A Monument Quilt
from Julie Silber's Inventory
Newspapers and magazine offered Exchange columns in which readers offered to trade or sell items, for example advertising cards for yard goods.
In 1889 Maria J. Hains wrote the National Tribune that she'd send readers a quilt pattern called Lincoln's Monument for 25 cents. Hains of Osborn, Missouri, mentioned she was the invalid wife of a veteran of the 75th Indiana.
Her husband may have been Corporal Adam Haines, Company K of the 75th Indiana Infantry, who is buried in Osborn, east of St Joseph, Missouri.
Maria's 1889 ad in the National Tribune, the newspaper for Union veterans in the G.A.R., might have resulted in some patterns sold and quilts made, but what the pattern looked like is unknown
Garfield's Monument,
possibly from Farm & Home, early 1880s
Other monument designs from the time period may have been similar. The published names with pictures that I've found memorialized Presidents Grant and Garfield who died in 1885 and 1881.
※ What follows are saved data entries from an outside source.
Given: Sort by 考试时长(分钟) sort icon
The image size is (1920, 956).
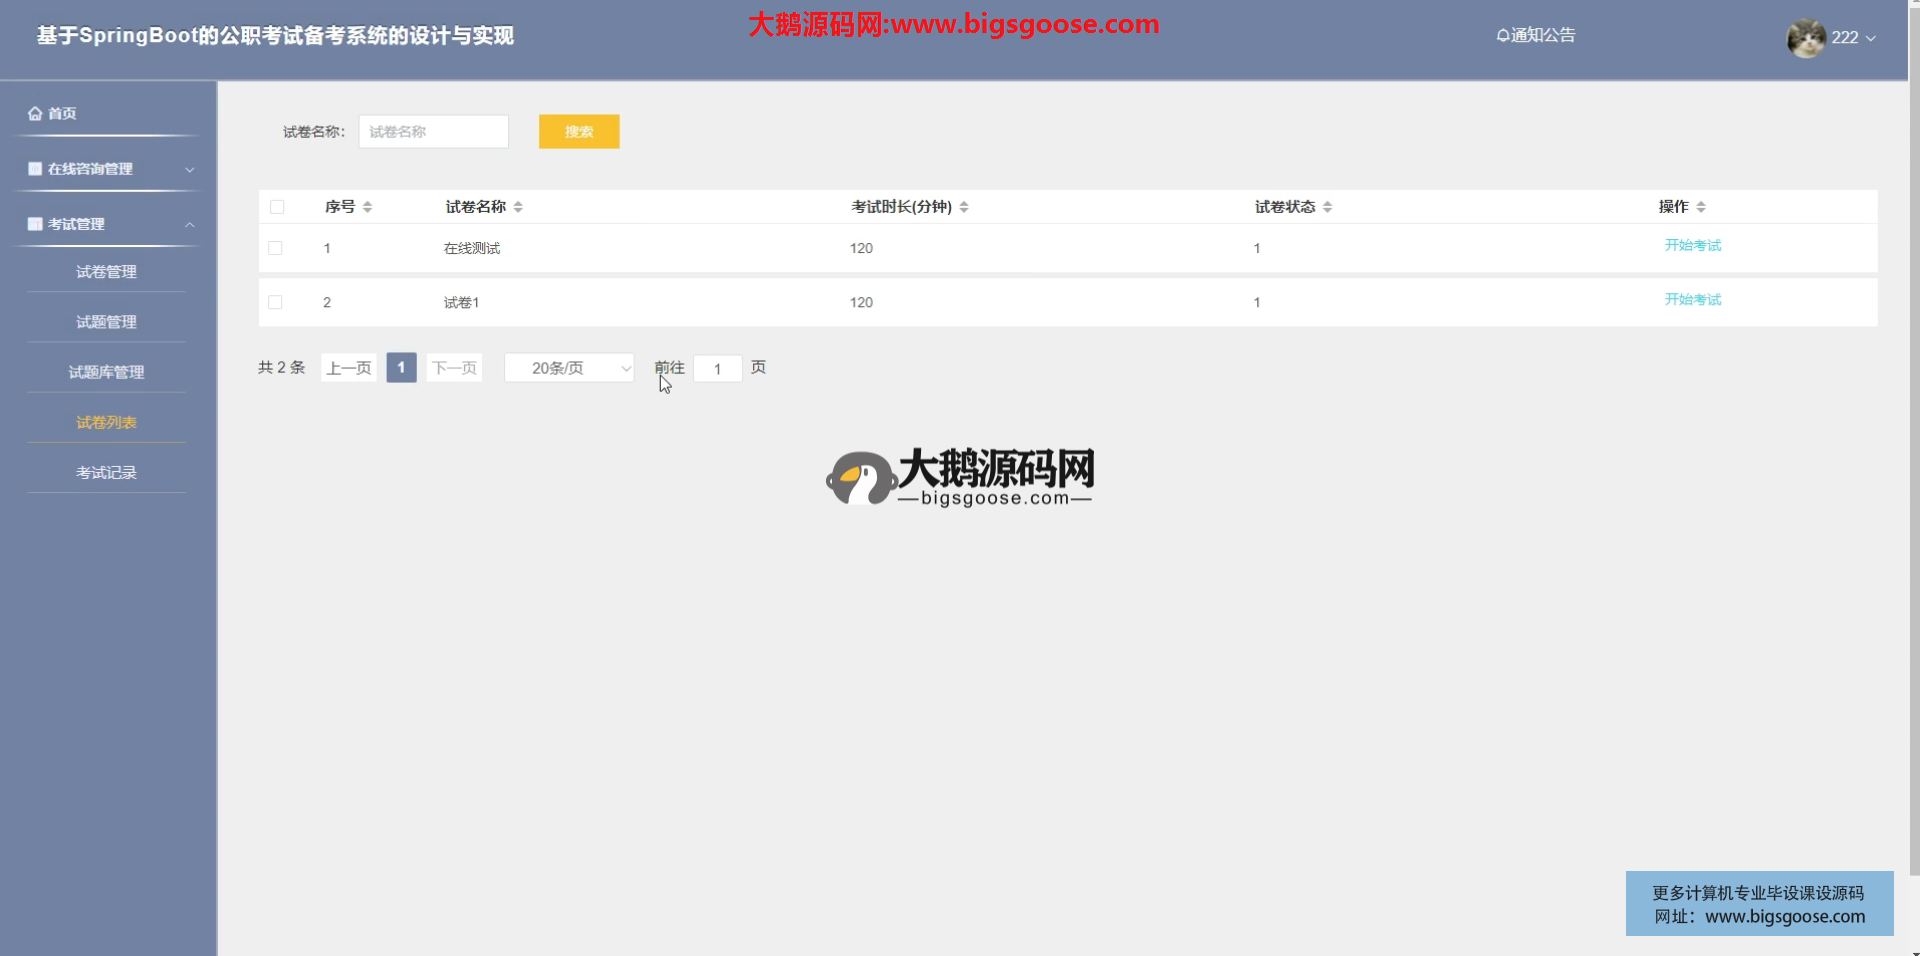Looking at the screenshot, I should pos(964,207).
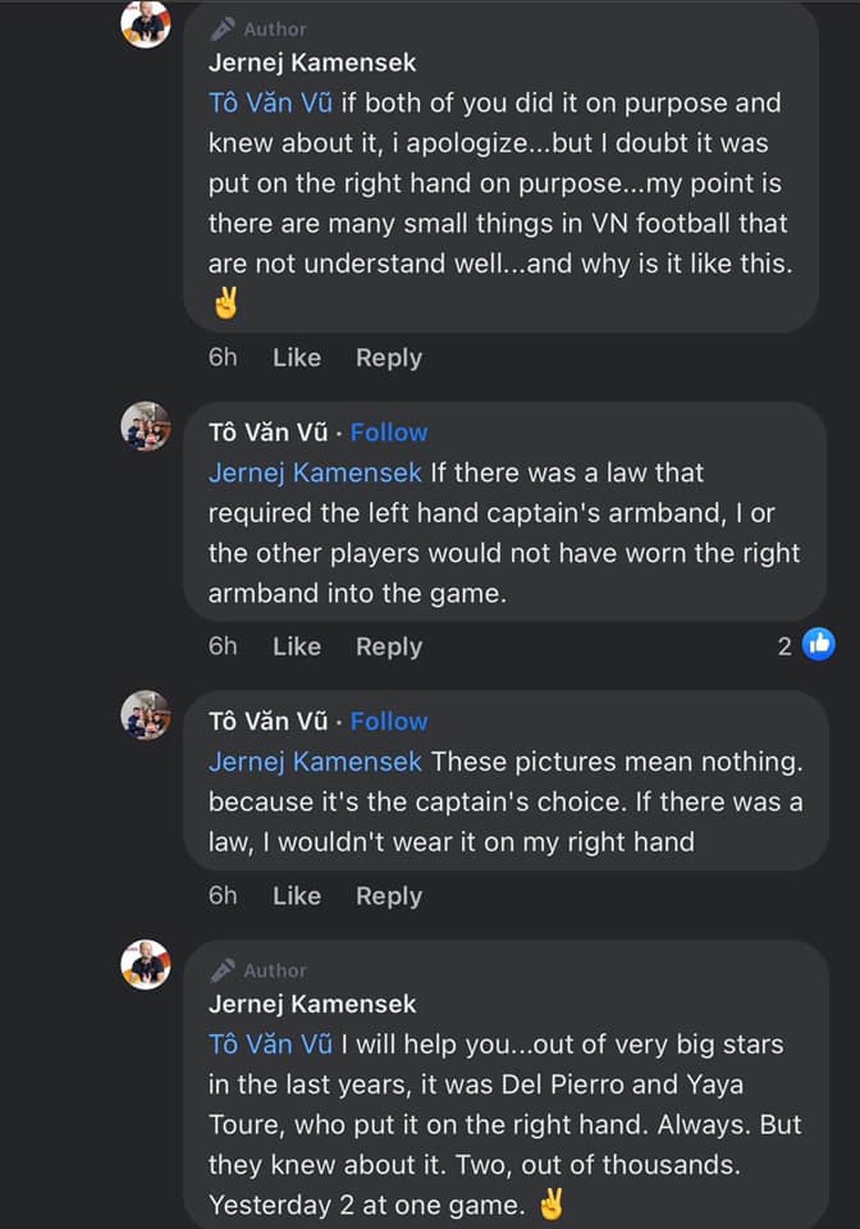Like the 'These pictures mean nothing' comment
This screenshot has height=1229, width=860.
point(297,896)
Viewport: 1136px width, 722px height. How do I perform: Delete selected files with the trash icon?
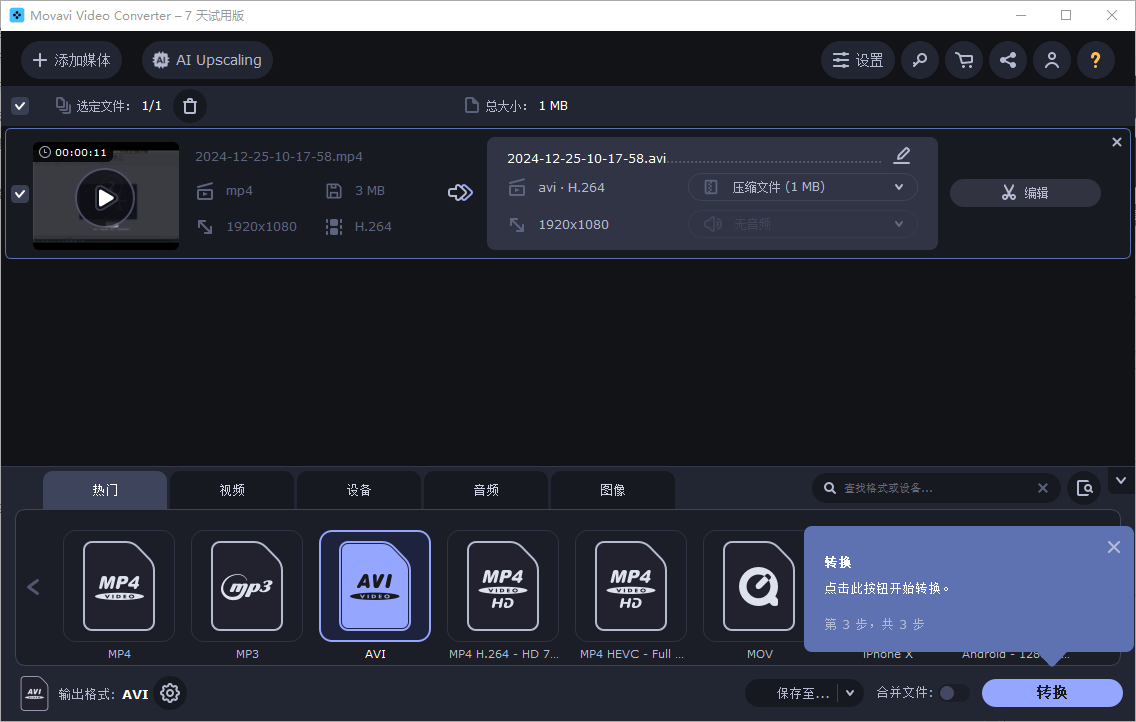[x=189, y=105]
Garfield's Monument #136 from the Ladies Art Company
about 1890
Grant's Monument Quilt Block,
source unknown.
More monument quilts:
http://barbarabrackman.blogspot.com/2010/09/intepreting-old-patterns.html
http://barbarabrackman.blogspot.com/2010/10/not-so-current-events.html
1 comment:
In the photo of the headstone, I noticed immediately, The Pocahontas Tribe marker. The Pocahontas Tribe was and is, the women's Aux. of the Improved Order of The Red Men and was started in 1885. The Improved Order of The Red Men is the oldest fraternal organization in America. Interesting!